Tutto ciò delinea una lotta sorda ma senza esclusione di colpi bassi che si svolge nel retroscena delle nobili quanto apparenti idealità risorgimentali espresse in modo stereotipo negli atti ufficiali quale quello del Consiglio Civico di Ragusa che, nella seduta del 21 luglio, benedicendo il suo angelo consolatore (cioè Garibaldi) “sente il vivo bisogno di renderVi grazia ed esternarVi la sua imperitura gratitudine- Voi deste il crollo al trono dei tiranni! Voi rovinaste la tortura le macchine infernali dei Maniscalco! Voi ci avete redenti! Ci avete resi Liberi!…Liberi Italiani!! Oh! L'Italia una! Sospiro di tanti Secoli! Fervido voto del Divino Poeta!”. Parole equivocamente simili a quelle che parte degli stessi uomini avevano espresso solo qualche mese prima nella seduta del 18 marzo 1860 a favore del precedente monarca Francesco II di Borbone che aveva ridotto alcuni dazi :“…. ad unanimità di voti ha risoluto di rassegnarsi ai piedi del Real Trono in nome del corpo decurionale e della intera numerosa popolazione i più sentiti sensi di riconoscenza, misti alle doverose espressioni di fedele sudditanza, di sincero attaccamento verso la persona dell'Augusto Giovine Monarca e della Sua Regal Dinastia…..”
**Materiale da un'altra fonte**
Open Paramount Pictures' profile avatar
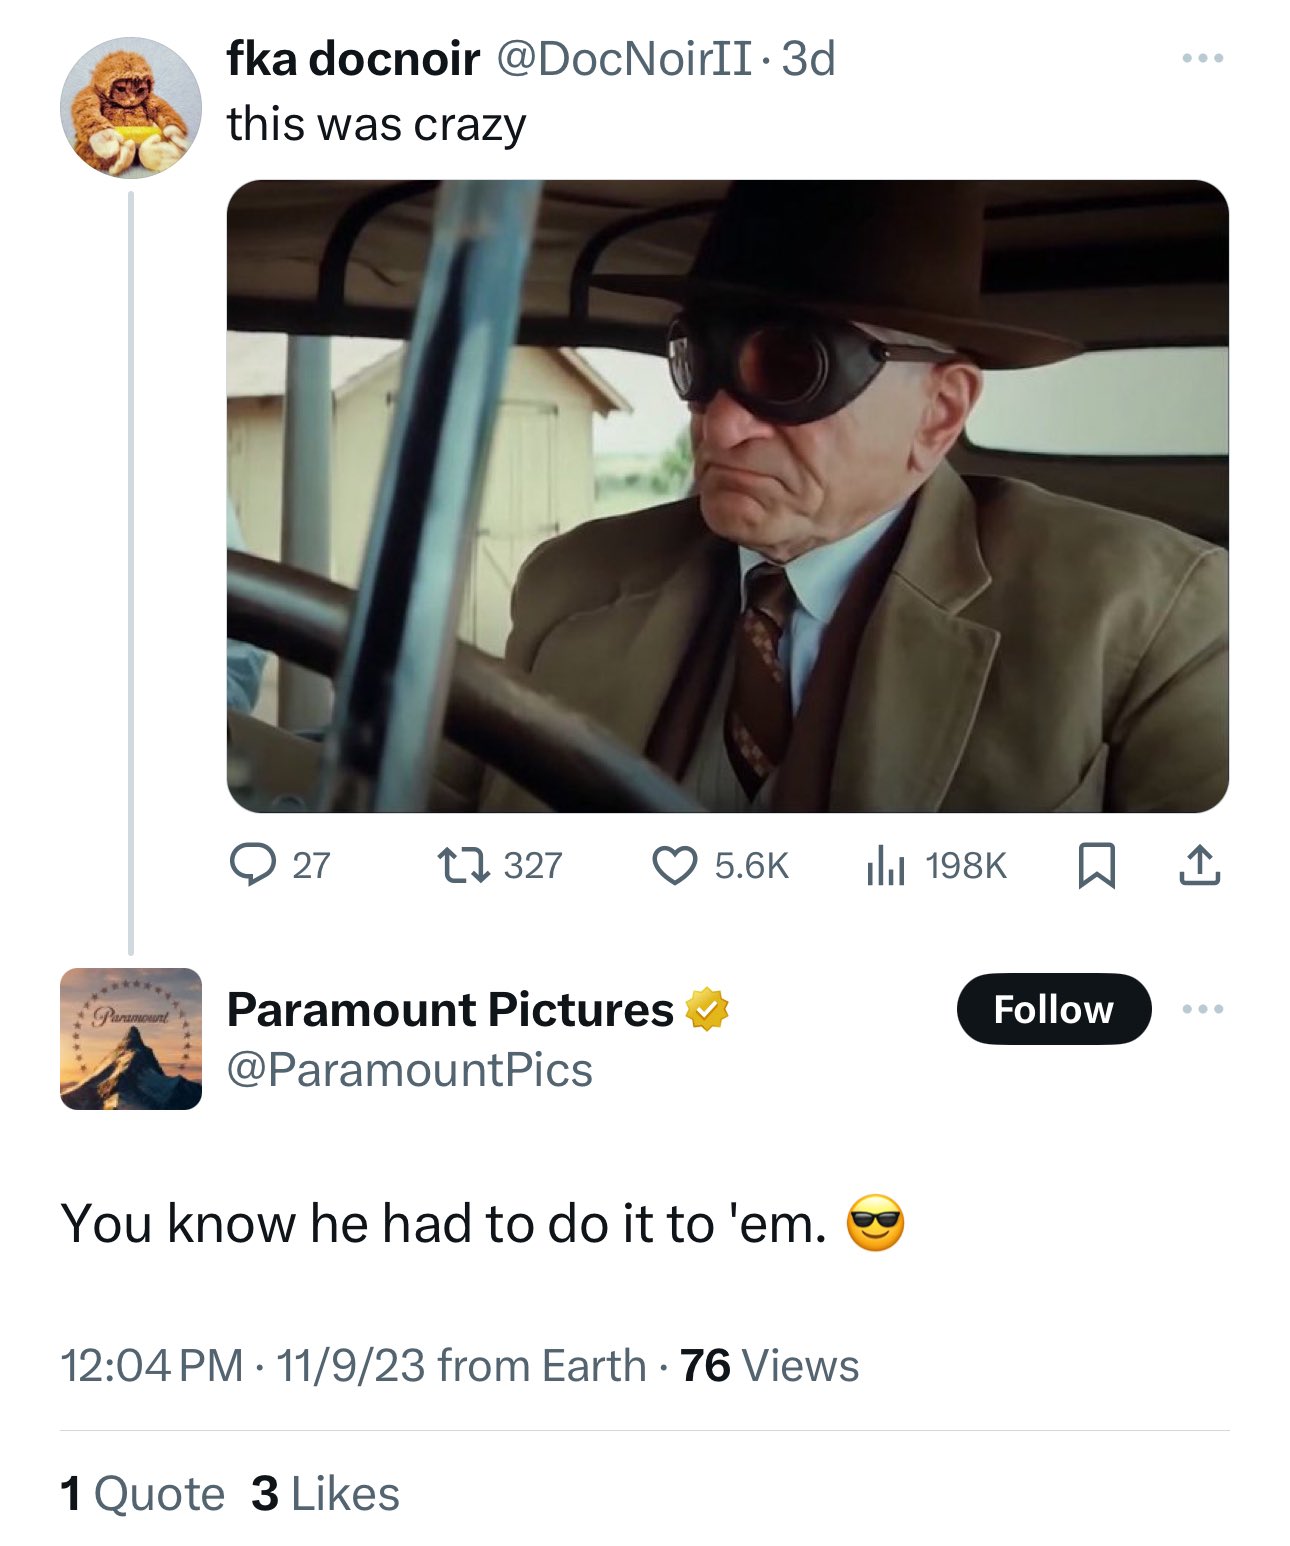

Tale, in estrema sintesi, le vicende della comunità ragusana nel 1860 e i sentimenti, spesso tra loro contrastanti, che la permearono e che tuttavia non c'inducono ad esprimere un giudizio definitivo sia per un incompleto approfondimento di esse nei suoi vari aspetti, sia in quanto la storia non è fatta comunque di santi da glorificare e forse nemmeno di eroi, in verità sempre più rari, ma di uomini con le loro virtù certamente, ma anche con le loro debolezze e con l'ansia di tutela del proprio “particulare”, dando luogo, per così dire, ad un singolare miscuglio tra idealità risorgimentali di pochi, che presto lasciarono posto a disillusioni e cedimenti, e tentazioni trasformistiche di molti che ritenevano che tutto dovesse essere cambiato per nulla potere in effetti cambiare.